Qantas sacks women

Qantas sacks women

The Transport Workers Union and the (ACTU) have accused Qantas of sex discrimination after it sacked 14 female workers who cleaned planes at Sydney Airport.

The Transport Workers Union (TWU) State Secretary, Wayne Forno, has accused Qantas of targeting “vulnerable” workers, some from non-English speaking backgrounds. The union has called for Qantas to reinstate the workers, and claims the women were excluded from applying and re-training for new full-time positions male colleagues were offered.

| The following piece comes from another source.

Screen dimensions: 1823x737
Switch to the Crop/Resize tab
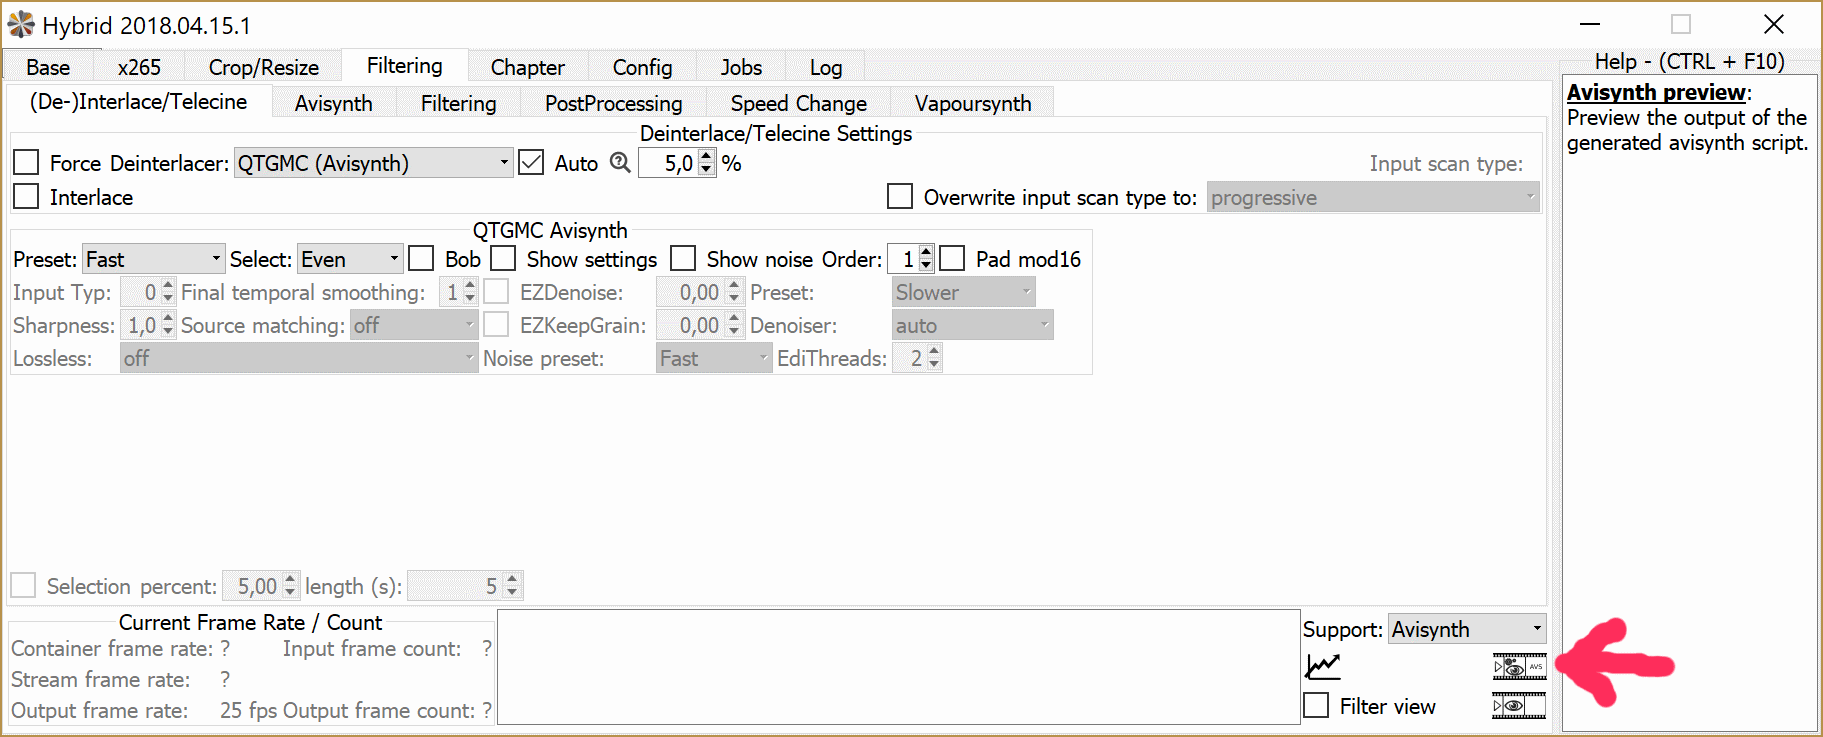[x=263, y=67]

The male workers who replaced the women will apparently double as baggage handlers. The dismissal comes in the wake of recent figures demonstrating Australian women are paid 17 per cent less than men for the same or similar work.

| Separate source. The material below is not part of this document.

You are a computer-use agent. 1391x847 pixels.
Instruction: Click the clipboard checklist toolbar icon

“We will keep fighting for solidarity for these women,” Forno said last week. “This will set an example for all employers that this kind of 1950s outdated behaviour and discrimination will not be tolerated.”

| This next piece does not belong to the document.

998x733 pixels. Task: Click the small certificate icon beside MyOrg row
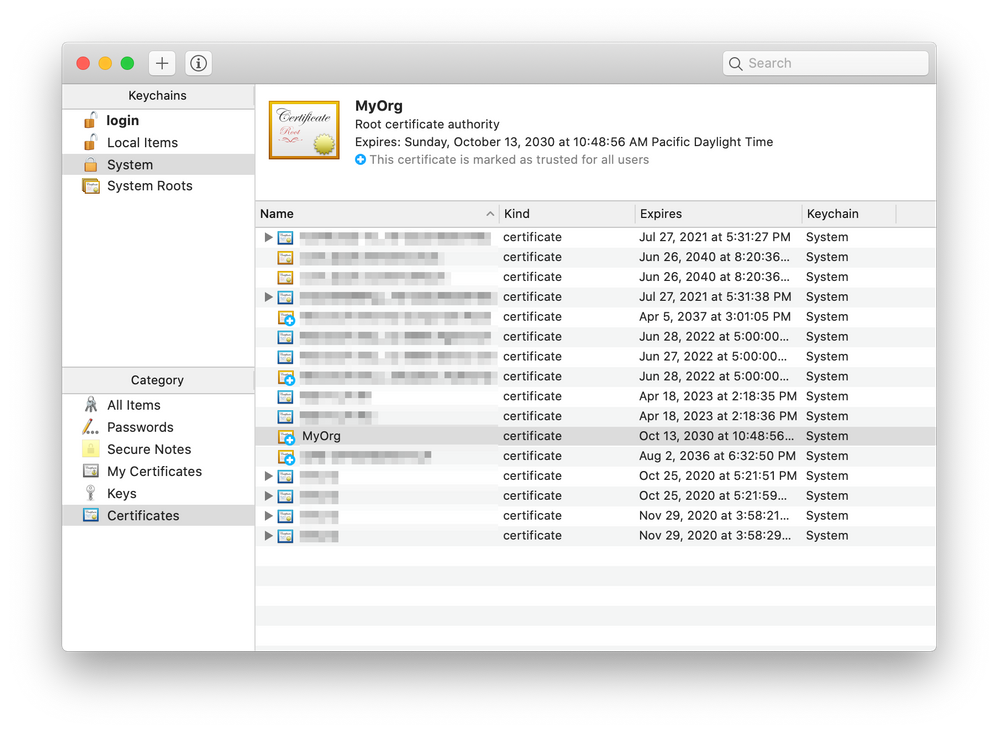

One of the fired workers, Souad Palmer, 56, said the sackings were “unfair” and that there was more than enough work. “My second last day I did a 12-hour shift,” Palmer says.  “We were doing overtime and at times the airline hostesses even had to help us clean the planes.” At 56, Palmer is having difficulty finding work.

Lucy Del Prado also spoke of the difficulties she has faced since Qantas fired her.

“I have bills to pay and three kids to support, and no work,” Del Prado says.

“I worked hard. I had no sick days. I thought I had a long term future at Qantas, a career and a stable job where I could support my family.”

Some of the women – including Palmer and Del Prado – attended the ACTU’s Equal Pay Alliance Breakfast Forum last Thursday in Canberra.

Palmer claimed Qantas “assumed that we couldn’t be utilised in other areas simply because we were female.”

Del Prado agrees. “We were experienced. We could do the job. If a man can do it, we can do it.”